MLA to accompany republican prisoner for Christening

Aidan Coney

A MAN facing a trial over an alleged dissident republican firing range near Greencastle has been granted compassionate bail to attend the Christening of his baby daughter this weekend after a Sinn Féin MLA agreed to take him to and from Maghaberry Prison.

During a hearing at Omagh Magistrate’s Court on Tuesday, Aidan Coney (34) of Malabhuí Road in Carrickmore was granted 25 minutes plus two hours travelling time to attend the religious ceremony in St Columcille’s Church in the town this Saturday afternoon.


However among the stringent conditions placed on Coney’s attendance at the ceremony in Carrickmore provides that West Tyrone MLA Barry McElduff remains by his side throughout the 145 minutes permitted leave from the prison.

The 34-year-old has been remanded in Maghaberry since May 19 2012 after he was charged alongside his brother Gavin Coney (35) of Gorticashel Road, Greencastle, Sharon Rafferty (37) of Cavana Linn in Pomeroy and Sean Kelly (47) of Duneane Crescent in Toomebridge.

The four are alleged to be among a number of unaffiliated dissident republicans based in the Tyrone and Mid Ulster styling themselves as ‘the IRA’. All are charged with taking part in weapons training at an improvised firing range in Formil Wood on the Gorticashel Road close to Creggan and Greencastle on March 30 2012 and possessing a .22 Walther rifle and ammunition with intent to endanger life and the preparation of terrorist acts.

Rafferty and Kelly are also charged with directing the activities of a terrorist organisation, namely ‘the IRA’. Kelly faces a further charge of collecting information likely to be of use to terrorists.


Aidan Coney appeared via video-link from Maghaberry on Tuesday for this third attempt for compassionate bail application to visit his new born daughter.

During the hearing, his legal counsel, Peter Corrigan, submitted a letter from Barry McElduff MLA on Northern Ireland Assembly headed paper, offering to drive Coney from Maghaberry to Carrickmore and back again.


Strong objections to the application were heard from PSNI detective constable, who claimed there was a likelihood for the 34-year-old to re-offend, stating his belief that Coney belonged to a terror organisation styling itself as the IRA. He added that concern existed over his potential to abscond.

However District Judge Bernie Kelly questioned how realistic it was for the remand prisoner to re-offend during such a short time-frame, suggesting there would be serious repercussions for Mr McElduff and his party if Coney did abscond.

Stating the application was a balancing exercise, Judge Kelly said, “One has to remind oneself that we are dealing with someone who is innocent until proven guilty.”

Allowing the application, she granted a total of two hours and 25 minutes for the ceremony and journey to and from Carrickmore, ordering no stops along the way and for Coney to remain in Mr McElduff’s company the entire time.
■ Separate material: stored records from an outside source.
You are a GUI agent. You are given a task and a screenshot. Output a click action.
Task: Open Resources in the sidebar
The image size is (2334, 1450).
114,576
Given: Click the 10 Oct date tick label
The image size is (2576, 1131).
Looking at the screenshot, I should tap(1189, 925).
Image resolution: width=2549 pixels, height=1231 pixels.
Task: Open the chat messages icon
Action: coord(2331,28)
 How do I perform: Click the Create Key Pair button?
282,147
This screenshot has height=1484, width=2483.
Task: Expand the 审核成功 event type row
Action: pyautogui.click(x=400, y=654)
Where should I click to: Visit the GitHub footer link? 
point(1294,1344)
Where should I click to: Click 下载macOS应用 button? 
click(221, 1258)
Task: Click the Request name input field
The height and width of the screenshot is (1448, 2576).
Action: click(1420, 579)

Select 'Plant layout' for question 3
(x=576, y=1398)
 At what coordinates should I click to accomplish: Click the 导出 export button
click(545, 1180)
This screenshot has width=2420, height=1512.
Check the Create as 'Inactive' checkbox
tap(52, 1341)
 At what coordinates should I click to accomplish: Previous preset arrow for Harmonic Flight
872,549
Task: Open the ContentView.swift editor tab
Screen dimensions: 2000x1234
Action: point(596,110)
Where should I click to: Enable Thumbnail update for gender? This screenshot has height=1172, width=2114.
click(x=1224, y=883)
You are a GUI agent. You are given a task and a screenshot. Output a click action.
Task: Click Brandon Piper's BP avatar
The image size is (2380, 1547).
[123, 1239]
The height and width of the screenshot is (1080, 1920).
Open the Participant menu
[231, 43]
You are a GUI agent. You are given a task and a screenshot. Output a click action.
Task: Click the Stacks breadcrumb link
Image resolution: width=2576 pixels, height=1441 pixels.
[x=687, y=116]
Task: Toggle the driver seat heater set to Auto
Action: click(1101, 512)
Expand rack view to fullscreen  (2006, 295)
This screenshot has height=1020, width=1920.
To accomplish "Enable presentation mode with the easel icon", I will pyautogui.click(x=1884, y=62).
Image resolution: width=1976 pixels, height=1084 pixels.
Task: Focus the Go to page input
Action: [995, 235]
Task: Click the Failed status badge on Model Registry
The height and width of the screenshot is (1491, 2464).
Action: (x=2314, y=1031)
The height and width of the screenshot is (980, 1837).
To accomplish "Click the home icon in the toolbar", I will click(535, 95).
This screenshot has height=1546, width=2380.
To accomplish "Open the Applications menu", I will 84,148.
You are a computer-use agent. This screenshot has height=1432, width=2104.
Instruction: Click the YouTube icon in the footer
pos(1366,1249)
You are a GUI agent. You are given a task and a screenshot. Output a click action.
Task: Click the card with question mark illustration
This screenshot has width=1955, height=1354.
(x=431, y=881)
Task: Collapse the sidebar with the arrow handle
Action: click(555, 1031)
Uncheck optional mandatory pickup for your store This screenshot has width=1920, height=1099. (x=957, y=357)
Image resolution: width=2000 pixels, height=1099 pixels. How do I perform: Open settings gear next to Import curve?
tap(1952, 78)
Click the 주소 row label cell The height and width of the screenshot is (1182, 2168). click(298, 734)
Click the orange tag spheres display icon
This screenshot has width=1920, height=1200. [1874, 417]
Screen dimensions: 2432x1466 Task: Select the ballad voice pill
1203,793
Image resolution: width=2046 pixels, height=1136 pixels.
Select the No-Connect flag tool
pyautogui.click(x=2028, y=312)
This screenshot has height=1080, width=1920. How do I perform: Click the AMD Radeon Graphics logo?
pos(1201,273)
Two sureties of £2,000 must also be paid and both Coney and the Assembly member are also banned from using mobile phones during the time.

Judge Kelly warned that barring an extreme event, should Coney stray even one second over the allotted time, she will never consider bail again this side of the trial. She also added that in such a case, she will never allow a person of Mr McElduff’s calibre to accompany a prisoner again.